## Instructions for the task
Print nothing but the lines below starting at the line that holds "Where should I click to: Click" and ending at the line that holds "This screenshot has", including both, each exactly as written.

## Records for processing
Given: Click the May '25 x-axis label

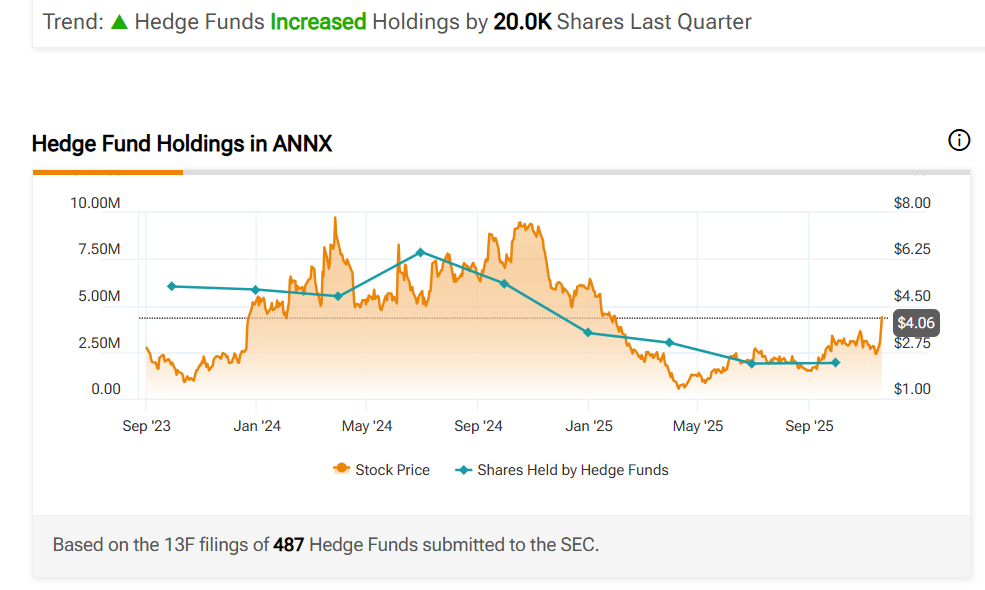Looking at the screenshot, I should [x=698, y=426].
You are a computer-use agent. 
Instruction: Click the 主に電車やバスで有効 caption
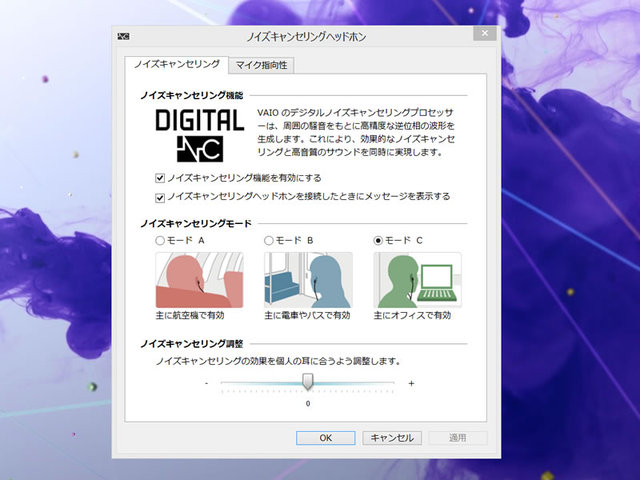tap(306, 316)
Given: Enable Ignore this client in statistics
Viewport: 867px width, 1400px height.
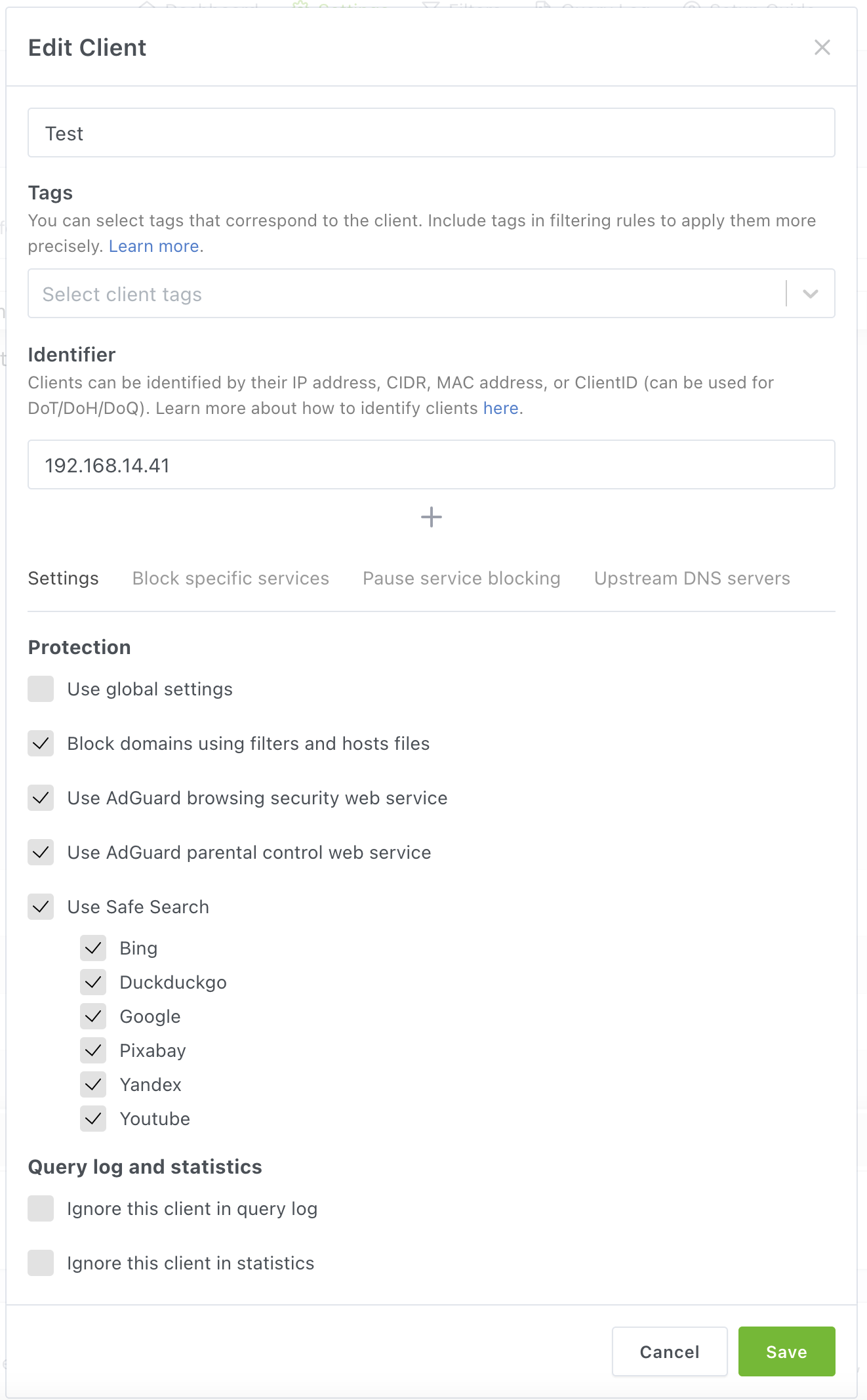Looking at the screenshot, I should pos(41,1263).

* * *

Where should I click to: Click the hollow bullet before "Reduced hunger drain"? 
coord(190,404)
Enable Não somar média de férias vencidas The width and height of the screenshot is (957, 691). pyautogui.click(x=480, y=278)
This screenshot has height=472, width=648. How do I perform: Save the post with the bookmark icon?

* * *

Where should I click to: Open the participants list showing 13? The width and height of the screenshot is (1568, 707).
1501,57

## Solution to this exercise
Where should I click to: Click the hollow bullet before "Reduced hunger drain"? 
coord(190,404)
Enable Não somar média de férias vencidas The width and height of the screenshot is (957, 691). pyautogui.click(x=480, y=278)
This screenshot has height=472, width=648. How do I perform: Save the post with the bookmark icon?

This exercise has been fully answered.